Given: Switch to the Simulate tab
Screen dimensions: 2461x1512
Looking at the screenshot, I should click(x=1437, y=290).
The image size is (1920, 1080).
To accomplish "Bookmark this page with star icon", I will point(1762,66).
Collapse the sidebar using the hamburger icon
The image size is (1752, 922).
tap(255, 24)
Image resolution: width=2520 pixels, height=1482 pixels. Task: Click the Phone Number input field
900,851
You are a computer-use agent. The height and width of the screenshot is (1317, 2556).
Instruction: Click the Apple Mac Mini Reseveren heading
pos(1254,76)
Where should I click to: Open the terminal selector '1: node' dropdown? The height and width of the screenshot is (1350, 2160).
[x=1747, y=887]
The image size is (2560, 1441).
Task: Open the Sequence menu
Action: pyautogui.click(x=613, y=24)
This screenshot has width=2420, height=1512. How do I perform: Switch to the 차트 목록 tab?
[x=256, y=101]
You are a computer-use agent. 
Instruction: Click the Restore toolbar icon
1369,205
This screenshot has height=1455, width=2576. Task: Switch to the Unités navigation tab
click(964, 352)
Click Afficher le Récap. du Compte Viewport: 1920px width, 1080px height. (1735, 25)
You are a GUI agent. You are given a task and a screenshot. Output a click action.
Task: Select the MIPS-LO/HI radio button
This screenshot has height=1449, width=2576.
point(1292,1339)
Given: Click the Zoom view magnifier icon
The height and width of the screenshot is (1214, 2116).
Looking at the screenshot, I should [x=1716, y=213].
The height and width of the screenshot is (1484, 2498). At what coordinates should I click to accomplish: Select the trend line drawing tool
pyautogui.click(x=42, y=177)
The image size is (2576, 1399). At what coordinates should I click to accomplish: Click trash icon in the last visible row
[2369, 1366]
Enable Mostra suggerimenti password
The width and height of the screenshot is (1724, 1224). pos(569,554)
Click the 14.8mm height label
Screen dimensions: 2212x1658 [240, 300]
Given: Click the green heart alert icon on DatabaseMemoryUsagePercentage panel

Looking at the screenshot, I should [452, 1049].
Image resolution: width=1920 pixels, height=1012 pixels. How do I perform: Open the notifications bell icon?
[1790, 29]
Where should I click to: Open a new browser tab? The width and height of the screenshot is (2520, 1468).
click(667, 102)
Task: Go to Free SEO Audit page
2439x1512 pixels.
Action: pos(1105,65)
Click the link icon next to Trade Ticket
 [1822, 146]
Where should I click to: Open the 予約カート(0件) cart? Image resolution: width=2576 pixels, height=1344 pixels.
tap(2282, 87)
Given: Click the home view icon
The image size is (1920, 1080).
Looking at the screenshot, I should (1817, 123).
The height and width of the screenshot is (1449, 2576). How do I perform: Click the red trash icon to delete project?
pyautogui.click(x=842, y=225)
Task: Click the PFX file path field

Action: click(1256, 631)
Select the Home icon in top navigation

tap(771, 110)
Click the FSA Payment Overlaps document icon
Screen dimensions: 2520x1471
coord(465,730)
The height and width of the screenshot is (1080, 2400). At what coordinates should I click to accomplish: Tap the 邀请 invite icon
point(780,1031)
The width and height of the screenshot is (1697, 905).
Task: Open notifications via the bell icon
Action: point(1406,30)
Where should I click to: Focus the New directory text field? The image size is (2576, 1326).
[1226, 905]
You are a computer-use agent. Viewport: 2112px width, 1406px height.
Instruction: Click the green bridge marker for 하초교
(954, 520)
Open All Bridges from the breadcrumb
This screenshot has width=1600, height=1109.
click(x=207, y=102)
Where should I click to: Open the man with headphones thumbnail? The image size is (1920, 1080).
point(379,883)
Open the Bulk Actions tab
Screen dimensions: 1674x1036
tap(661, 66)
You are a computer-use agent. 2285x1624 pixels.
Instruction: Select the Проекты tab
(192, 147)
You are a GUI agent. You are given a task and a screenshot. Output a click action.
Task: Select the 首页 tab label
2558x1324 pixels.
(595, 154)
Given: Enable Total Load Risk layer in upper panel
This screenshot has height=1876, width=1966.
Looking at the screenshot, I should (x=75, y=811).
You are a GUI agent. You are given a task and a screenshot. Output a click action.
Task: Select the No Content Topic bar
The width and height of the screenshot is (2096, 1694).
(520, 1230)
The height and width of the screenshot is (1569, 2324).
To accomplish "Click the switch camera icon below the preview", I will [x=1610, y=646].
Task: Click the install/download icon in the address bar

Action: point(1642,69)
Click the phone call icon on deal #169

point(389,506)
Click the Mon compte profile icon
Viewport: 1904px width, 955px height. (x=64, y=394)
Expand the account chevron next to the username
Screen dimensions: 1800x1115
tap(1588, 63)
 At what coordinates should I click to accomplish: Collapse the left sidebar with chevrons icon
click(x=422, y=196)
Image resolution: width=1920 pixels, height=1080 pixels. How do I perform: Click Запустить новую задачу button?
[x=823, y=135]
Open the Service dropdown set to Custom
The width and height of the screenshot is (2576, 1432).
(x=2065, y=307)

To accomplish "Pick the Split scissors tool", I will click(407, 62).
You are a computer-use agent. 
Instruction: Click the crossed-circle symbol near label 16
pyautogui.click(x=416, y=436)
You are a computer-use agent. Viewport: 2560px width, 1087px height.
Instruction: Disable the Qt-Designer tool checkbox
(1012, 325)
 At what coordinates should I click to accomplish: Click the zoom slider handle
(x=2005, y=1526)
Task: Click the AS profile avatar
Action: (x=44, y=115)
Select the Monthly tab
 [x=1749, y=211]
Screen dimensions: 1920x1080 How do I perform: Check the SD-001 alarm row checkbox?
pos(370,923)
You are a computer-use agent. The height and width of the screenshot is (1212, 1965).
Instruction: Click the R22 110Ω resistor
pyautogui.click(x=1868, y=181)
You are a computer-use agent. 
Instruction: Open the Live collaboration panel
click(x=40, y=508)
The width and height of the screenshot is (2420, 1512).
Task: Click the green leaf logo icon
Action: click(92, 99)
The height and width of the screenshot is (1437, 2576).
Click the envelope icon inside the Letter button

:: WORK INSTRUCTION ::
Look over the material above and show each line where "computer" appears.

:: EXERCISE ANSWER ::
You are a computer-use agent. The height and width of the screenshot is (1317, 2556).
You are a computer-use agent. 
You are a computer-use agent. Viewport: 2112px width, 1406px height.
You are a computer-use agent. 2285x1624 pixels.
You are a computer-use agent. 
You are a computer-use agent. Viewport: 2560px width, 1087px height.
You are a computer-use agent. The height and width of the screenshot is (1212, 1965).
You are a computer-use agent. 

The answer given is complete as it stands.